Trucking company involved in explosion ordered off the road

A trucking company that was recently involved in an explosion while hauling automobile air bag inflators was ordered to take its vehicles off the road Friday by federal regulators who said they found a long list of serious safety violations.

Industrial Transit Inc. of LaGrange, Georgia, must immediately halt all operations because the company poses "an imminent hazard to public safety," the Federal Motor Carrier Safety Administration said.

One of the company's trucks was hauling inflators made by Takata Corp. in August when it crashed, caught fire, exploded and destroyed a house near the small Texas border town of Quemado. A woman in the house was killed, four others were injured and several other houses damaged. The truck was speeding while approaching a curve when the crash occurred, the agency said.

The small trucking company recently used drivers without commercial licenses, did not perform required drug and alcohol tests, and didn't follow the requirements of its license to haul hazardous materials, among other violations, the safety administration said in its out-of-service order.

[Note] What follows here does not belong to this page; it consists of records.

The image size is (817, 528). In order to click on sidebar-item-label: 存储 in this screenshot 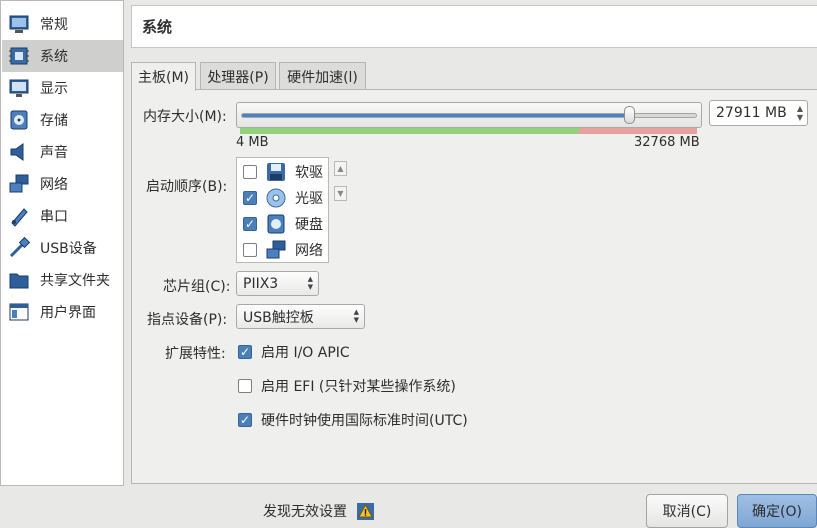, I will do `click(54, 121)`. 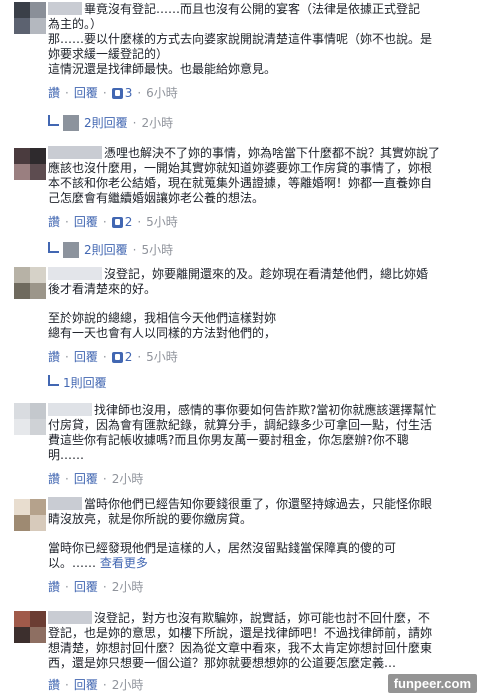 I want to click on comment-text-line: 至於妳說的總總，我相信今天他們這樣對妳, so click(x=162, y=318).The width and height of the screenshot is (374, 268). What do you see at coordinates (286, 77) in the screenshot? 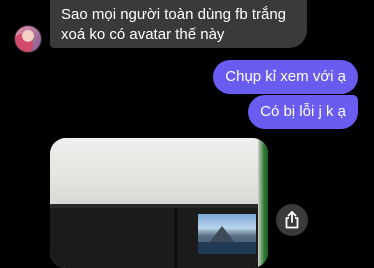
I see `outgoing-message: Chụp kỉ xem với ạ` at bounding box center [286, 77].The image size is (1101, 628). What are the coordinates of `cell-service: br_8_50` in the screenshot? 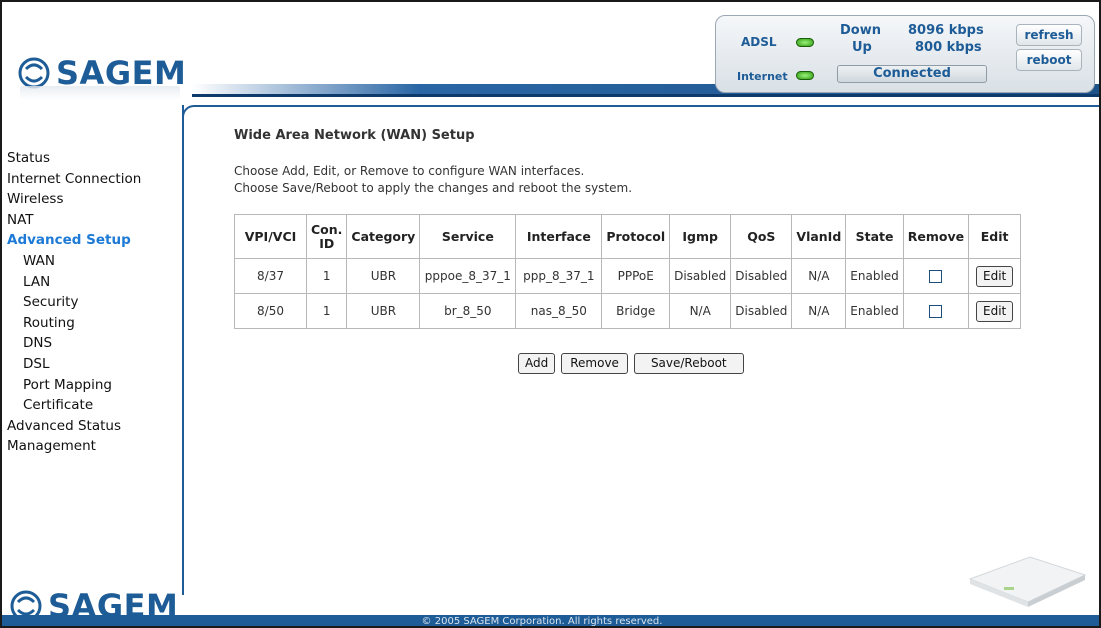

During each of last 10 times the company's trucks were pulled over for a random, roadside inspection, the trucks were ordered to stay off the road or cited for safety violations, the agency said. The safety administration's investigation also found major safety defects with the company's trucks, including out-of-adjustment and contaminated brakes, oil leaks, loose steering system components, inadequately working air-brake components, and an unsecured fire extinguisher.

Takata uses ammonium nitrate to create a small explosion that fills air bags in a crash. But the chemical can deteriorate when exposed to prolonged heat and humidity and burn too fast. That can blow apart a metal canister and hurl shrapnel into drivers and passengers. As many as 15 people, including 10 in the U.S., have been killed by exploding Takata inflators, and more than 100 have been hurt.

About 69 million vehicles in the U.S. and about 100 million worldwide with the problem inflators have been recalled.

Industrial Transit officials didn't return a phone call from The Associated Press.